United StatesUnited States Schreker, Barber, Beethoven: Gil Shaham (violin), San Francisco Symphony / Juraj Valčuha (conductor), Davies Symphony Hall, San Francisco. 16.3.2017. (HS)

Schreker – Chamber Symphony

Barber – Violin Concerto

Beethoven – Symphony No.7 in A Major

The finale of Samuel Barber’s Violin Concerto, a finger-busting perpetual-motion machine, requires the soloist to execute rapid-fire triplets and wide skips for all but a couple dozen measures. All the while a bustling orchestra races breathlessly alongside. It’s high on anyone’s degree-of-difficulty list. Even the best strain to get all the notes in accurately; fashioning it into sleek, lyrical music is rare.

Gil Shaham made it look, and sound, effortless. His performance with the San Francisco Symphony, heard Thursday in Davies Symphony Hall, spun out the first two highly lyrical movements with remarkable presence, sweetness, emotional precision and lucidity. He shaded phrases with delicacy and subtle attention to dynamics and tone, and it was jaw-dropping to hear these characteristics carried over to the breakneck finale.

Every note sounded clearly, with a silvery sense of rhythm. The shifting time signatures and spinning-wheel relentlessness never fazed him. All poured out as if it were a skip through the park, giving a sense of light-heartedness. Guest conductor Juraj Valčuha, music director of the Teatro San Carlo in Naples, Italy, led the orchestra in a taut performance of this finale.

To set up this tour de force, consciously or unconsciously, Valčuha and Shaham made the other two movements unabashedly lyrical and Romantic, favoring fleet tempos without losing any of the music’s emotional point. The sweet opening statement, which can easily turn overly sentimental, unfurled with delicately framed urgency. Where the pulse can lag in the second movement Andante, the long oboe melody (played here with generosity of spirit by principal Eugene Izotov) set a tone of warmth and majesty that Shaham developed into quite a rhapsody. Gestures such as the filigree rising phrases that mark transitions, became mists of color that evaporated at the top.
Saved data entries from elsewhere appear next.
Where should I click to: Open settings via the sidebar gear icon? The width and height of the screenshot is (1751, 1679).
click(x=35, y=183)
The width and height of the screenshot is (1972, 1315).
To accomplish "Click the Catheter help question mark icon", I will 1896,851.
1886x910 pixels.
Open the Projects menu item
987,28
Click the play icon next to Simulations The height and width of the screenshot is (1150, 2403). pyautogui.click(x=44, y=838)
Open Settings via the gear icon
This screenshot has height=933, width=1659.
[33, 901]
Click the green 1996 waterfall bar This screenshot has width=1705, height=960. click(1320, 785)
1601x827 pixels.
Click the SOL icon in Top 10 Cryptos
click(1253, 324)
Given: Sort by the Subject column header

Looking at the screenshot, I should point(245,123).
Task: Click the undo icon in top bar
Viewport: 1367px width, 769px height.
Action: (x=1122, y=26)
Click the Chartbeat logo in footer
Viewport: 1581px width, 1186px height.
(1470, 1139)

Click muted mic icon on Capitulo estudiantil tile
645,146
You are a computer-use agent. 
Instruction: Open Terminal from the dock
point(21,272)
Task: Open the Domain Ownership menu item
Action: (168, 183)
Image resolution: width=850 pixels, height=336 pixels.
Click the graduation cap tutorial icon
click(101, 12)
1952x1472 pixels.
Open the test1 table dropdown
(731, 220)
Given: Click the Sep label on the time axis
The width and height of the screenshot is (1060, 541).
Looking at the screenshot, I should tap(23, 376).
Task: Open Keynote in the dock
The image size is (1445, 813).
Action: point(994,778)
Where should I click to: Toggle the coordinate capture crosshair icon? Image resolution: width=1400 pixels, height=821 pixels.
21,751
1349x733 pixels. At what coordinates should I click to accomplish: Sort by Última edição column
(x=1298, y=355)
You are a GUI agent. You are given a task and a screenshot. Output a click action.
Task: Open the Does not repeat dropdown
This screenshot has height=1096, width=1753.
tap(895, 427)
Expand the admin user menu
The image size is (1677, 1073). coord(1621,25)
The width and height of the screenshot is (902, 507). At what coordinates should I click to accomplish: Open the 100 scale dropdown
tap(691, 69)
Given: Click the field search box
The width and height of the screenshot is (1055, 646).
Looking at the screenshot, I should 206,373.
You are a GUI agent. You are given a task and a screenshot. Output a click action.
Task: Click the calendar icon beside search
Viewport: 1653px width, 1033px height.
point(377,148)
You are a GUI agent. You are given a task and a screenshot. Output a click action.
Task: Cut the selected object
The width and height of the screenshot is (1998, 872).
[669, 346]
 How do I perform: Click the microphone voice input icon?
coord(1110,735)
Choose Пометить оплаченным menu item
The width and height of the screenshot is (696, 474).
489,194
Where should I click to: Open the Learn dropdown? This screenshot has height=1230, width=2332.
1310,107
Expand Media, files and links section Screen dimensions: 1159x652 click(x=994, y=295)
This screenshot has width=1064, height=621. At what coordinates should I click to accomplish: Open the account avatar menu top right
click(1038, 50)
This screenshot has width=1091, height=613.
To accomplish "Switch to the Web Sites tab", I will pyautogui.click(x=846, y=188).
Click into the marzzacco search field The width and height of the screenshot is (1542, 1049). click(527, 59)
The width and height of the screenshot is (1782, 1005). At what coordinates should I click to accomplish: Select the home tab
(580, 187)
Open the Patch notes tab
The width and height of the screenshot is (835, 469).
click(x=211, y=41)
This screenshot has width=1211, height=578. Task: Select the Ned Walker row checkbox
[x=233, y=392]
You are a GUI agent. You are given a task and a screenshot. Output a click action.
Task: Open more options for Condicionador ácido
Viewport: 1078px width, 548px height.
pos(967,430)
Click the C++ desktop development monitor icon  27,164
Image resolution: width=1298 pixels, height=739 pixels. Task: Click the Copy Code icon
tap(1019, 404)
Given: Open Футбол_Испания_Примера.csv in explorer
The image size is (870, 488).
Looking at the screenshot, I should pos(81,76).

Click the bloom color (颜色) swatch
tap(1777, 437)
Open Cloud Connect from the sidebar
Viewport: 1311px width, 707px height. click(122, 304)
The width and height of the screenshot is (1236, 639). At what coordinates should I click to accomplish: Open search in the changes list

For an encore, Shaham played the Gavotte en Rondeau from Bach’s E major Partita for Unaccompanied Violin with a winning combination of rhythmic vitality, shimmering tone, and just enough extra grace notes to bring a smile.

In a brightly paced performance of Beethoven’s Symphony No.7, rather than impose a conductor’s gloss, Valčuha let the music bounce along, shading here and shaping a bit there, but mostly focusing on energy and momentum. Deft it wasn’t. He got out of the way and let Beethoven be his rowdy self.

These performances made up for a yawner of an opener. Franz Schreker’s Chamber Symphony was the toast of Vienna when it debuted in 1916 at the conservatory where the composer taught, but in its first San Francisco Symphony performance it displayed an uneasy mix of quasi-Debussy harmonies and sturdy Germanic structure. A sprinkling of piano-celesta-harp seasoning added a touch of charm, but not quite enough.

Fortunately, the program offered plenty to appreciate, especially in the concerto.